Irgendwie schaffte es Kieran jedoch, im Laufe des Abends und bei der gemütlichen Stimmung um das Heißgetränk herum, mich umzustimmen und so machten wir uns für die nächsten drei Tage gemeinsam ein lustiges Dasein in der wahrscheinlich langweiligsten Hauptstadt der Welt. Aber was war mit meinen Fragen? Was war mit meinem Wunsch das Land sehen zu wollen?
Ich musste schließlich erkennen, dass all das in nur einer einzigen Woche Aufenthalt einfach nicht umzusetzen sein konnte! Oder wäre es doch irgendwie möglich gewesen, wenn ich Kieran nicht getroffen hätte? Ein wenig dachte ich noch darüber nach, doch wurde gleichzeitig von einem angenehmen Gefühl überrumpelt, dass mir die Erkenntnis brachte, mich niemals hetzen zu lassen, schon gar nicht von mir selbst: Ich muss nicht alles sehen und schon gar nicht dann, wenn ich viel zu wenig Zeit dafür habe.

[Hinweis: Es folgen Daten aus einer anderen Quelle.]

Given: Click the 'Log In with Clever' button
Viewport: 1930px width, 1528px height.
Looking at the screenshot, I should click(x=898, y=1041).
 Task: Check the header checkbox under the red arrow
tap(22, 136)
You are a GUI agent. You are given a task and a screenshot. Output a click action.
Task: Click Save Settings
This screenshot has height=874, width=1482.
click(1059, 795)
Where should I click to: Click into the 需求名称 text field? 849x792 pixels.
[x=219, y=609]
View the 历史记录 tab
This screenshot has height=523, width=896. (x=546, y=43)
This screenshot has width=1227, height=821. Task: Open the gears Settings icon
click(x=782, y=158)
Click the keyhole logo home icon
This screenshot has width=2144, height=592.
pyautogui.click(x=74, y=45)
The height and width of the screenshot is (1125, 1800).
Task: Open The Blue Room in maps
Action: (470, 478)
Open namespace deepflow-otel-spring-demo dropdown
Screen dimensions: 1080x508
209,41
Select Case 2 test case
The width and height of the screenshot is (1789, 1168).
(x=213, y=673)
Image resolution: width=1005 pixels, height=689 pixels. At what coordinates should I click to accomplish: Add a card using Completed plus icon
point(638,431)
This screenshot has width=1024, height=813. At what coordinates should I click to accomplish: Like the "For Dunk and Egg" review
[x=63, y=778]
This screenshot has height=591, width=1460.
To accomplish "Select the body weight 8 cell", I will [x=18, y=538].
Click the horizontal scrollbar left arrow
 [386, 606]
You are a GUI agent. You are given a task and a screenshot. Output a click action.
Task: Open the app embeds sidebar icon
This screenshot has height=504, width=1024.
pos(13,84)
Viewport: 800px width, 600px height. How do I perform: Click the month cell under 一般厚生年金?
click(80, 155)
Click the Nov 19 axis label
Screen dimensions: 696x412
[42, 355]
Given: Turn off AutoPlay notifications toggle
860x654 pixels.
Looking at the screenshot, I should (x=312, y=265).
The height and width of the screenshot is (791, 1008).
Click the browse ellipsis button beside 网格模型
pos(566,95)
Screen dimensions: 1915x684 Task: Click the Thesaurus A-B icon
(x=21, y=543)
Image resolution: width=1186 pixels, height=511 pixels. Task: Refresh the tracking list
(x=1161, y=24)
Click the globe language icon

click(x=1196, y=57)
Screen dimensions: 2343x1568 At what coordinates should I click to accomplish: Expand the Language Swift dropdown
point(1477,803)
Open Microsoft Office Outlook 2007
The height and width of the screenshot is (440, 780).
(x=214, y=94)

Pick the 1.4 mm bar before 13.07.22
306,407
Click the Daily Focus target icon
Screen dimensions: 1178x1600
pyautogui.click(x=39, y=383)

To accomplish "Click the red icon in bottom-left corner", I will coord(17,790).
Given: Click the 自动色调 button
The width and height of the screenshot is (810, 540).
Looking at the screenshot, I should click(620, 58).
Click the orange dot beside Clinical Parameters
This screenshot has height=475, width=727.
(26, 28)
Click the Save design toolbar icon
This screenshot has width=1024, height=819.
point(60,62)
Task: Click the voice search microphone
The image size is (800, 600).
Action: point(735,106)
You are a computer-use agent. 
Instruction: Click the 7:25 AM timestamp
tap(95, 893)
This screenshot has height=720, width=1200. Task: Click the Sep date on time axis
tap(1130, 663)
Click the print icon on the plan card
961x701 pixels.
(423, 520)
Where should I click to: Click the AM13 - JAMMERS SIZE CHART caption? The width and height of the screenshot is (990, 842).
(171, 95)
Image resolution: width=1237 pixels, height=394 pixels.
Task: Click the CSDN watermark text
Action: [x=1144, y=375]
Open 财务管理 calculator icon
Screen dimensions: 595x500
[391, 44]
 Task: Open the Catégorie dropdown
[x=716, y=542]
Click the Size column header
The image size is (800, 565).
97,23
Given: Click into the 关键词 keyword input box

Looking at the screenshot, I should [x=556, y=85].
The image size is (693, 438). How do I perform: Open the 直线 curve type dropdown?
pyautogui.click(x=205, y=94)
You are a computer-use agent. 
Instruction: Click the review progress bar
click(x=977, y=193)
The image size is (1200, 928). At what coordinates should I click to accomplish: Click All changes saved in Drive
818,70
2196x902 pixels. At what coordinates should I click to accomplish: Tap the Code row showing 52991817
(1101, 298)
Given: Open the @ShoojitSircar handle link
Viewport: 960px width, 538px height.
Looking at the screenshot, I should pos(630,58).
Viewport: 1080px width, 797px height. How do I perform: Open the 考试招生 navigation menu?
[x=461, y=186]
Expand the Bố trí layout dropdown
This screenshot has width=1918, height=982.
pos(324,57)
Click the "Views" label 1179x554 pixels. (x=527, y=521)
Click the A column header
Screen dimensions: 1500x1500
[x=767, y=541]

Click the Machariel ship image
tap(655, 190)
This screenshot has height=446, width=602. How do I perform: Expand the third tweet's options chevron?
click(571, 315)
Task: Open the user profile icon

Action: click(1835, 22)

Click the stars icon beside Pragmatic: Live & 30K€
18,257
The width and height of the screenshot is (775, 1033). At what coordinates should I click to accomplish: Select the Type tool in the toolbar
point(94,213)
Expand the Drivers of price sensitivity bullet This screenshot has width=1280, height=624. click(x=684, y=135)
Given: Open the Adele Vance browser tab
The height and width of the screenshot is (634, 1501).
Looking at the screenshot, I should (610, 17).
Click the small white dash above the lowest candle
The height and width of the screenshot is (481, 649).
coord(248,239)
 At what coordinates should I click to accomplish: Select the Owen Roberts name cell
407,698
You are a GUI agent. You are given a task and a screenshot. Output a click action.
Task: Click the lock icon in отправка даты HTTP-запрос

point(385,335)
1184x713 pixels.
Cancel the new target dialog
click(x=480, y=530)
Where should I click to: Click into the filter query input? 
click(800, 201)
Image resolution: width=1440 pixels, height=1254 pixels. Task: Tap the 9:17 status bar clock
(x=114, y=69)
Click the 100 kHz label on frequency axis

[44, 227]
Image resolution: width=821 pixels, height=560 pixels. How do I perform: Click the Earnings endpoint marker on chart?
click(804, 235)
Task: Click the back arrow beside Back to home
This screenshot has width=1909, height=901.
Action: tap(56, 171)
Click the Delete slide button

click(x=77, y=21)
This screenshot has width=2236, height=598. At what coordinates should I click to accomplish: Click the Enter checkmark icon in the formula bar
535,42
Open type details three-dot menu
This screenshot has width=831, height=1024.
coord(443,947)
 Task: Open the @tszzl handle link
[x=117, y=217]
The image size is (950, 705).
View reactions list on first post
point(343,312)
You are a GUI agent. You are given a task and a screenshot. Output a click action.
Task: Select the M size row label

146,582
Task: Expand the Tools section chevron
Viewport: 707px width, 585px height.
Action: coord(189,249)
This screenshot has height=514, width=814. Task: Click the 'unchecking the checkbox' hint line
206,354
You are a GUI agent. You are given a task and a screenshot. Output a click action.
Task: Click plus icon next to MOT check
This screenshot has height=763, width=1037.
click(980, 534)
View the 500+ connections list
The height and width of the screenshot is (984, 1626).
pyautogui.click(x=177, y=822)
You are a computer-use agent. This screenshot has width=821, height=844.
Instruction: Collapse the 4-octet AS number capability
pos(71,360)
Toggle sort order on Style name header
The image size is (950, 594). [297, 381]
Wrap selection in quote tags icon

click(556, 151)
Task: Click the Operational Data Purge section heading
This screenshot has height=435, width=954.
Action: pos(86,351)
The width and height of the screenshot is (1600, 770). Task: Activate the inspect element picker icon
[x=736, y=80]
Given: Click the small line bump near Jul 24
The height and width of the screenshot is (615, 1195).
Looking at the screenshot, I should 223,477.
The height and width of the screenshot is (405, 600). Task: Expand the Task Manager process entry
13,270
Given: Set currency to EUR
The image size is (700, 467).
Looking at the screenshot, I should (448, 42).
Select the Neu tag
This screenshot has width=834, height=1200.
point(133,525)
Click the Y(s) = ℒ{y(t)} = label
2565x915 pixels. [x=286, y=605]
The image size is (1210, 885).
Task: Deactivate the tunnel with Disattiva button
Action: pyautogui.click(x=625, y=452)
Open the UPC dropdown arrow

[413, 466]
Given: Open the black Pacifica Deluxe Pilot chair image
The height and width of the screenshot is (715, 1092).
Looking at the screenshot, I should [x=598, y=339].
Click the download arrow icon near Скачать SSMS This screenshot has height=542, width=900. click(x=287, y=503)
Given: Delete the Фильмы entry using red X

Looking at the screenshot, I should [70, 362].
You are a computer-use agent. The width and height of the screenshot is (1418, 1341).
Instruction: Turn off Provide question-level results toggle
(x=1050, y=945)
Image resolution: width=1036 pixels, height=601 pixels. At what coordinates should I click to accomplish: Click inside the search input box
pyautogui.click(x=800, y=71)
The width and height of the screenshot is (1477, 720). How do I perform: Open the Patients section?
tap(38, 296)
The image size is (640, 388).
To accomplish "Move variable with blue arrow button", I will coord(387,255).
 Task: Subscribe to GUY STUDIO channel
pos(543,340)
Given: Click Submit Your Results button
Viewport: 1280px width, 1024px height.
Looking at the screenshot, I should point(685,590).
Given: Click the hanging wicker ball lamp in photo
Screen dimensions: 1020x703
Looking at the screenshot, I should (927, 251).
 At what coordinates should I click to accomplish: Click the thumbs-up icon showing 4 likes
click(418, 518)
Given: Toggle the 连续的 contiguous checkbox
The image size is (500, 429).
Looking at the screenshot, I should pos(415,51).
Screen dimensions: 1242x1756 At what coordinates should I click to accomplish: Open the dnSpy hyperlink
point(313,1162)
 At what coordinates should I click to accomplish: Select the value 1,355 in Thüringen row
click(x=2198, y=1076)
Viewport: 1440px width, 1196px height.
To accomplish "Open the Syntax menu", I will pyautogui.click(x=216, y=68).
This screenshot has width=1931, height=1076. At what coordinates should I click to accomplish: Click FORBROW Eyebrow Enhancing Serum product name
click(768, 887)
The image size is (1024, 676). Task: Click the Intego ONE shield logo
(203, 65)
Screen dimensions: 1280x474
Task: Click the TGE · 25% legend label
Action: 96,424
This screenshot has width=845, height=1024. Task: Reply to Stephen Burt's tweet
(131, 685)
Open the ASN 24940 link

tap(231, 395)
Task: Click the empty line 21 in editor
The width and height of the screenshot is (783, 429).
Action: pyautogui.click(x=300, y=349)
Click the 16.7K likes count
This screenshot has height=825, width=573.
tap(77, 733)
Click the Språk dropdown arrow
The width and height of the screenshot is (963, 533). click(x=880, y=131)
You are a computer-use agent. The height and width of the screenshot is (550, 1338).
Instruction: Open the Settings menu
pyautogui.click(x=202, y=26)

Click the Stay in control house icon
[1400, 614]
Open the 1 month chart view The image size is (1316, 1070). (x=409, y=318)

Viel lieber möchte ich mich einfach treiben lassen. Und wenn mich dann jemand in der Heimat fragen sollte, was die Menschen und das Land Uruguay denn eigentlich ausmachen würden? Dann muss ich eben ehrlich zugeben, dass ich mir darüber kein Urteil erlauben darf.
Ich mag es nicht, wenn jemand überschnell urteilt, gerade diejenigen, welche vielleicht nur eine Woche Urlaub in ihrer gebuchten Hotelliege am Strand verbracht haben, sollten sich eine derartige Bewertung verkneifen. Wie kann man unter solchen Umständen schon erzählen, man würde etwas über Land und Leute in Erfahrung gebracht haben?
Der Herbst wehte mit immer größeren Böen durch die Gassen der Stadt und deshalb freute ich mich umso mehr auf die Sonne sowie das Meer in Brasilien, weshalb ich mich frohen Mutes und flotten Schrittes auf direktem Weg zum Flughafen nach Rio machte. Als ich dann im Flugzeug hockte, überkamen mich einige Gedanken sowie ein paar Gefühle und ein Empfinden rückte dabei schnell in den Vordergrund — das Gefühl, in den letzten Tagen etwas vermisst zu haben. Ich sehnte mich, so merkwürdig es vielleicht klingen mag, nach dem Fremdsein. In Buenos Aires und ganz besonders in Montevideo fühlte ich mich Deutschland schon wieder viel zu nah gekommen. Das lag natürlich daran, dass der indigene Anteil der Bevölkerung in Argentinien und besonders in Uruguay der geringste in Südamerika ist, aber in Brasilien sollte sich das wieder ändern. Deshalb beglückte mich der Gedanke, in diesem Land wieder eine völlig andere Kultur anzutreffen und ich machte mich im Anschluss über diese etwas schlau.
Sobald ich mir ein für mich zufriedenstellendes Bild zur Geschichte des Landes gemacht hatte, klappte ich das Buch wieder zu, kippte meinen Sitz verpflichtend in die aufrechte ungemütliche Position, spürte bereits, wie es „bergab“ ging und wartete darauf, dass die Räder sanft auf dem Boden aufsetzen würden. Ja, noch immer flog die Flugangst mit mir mit und besonders bei der Landung überkommt mich jedes Mal ein ungutes Gefühl.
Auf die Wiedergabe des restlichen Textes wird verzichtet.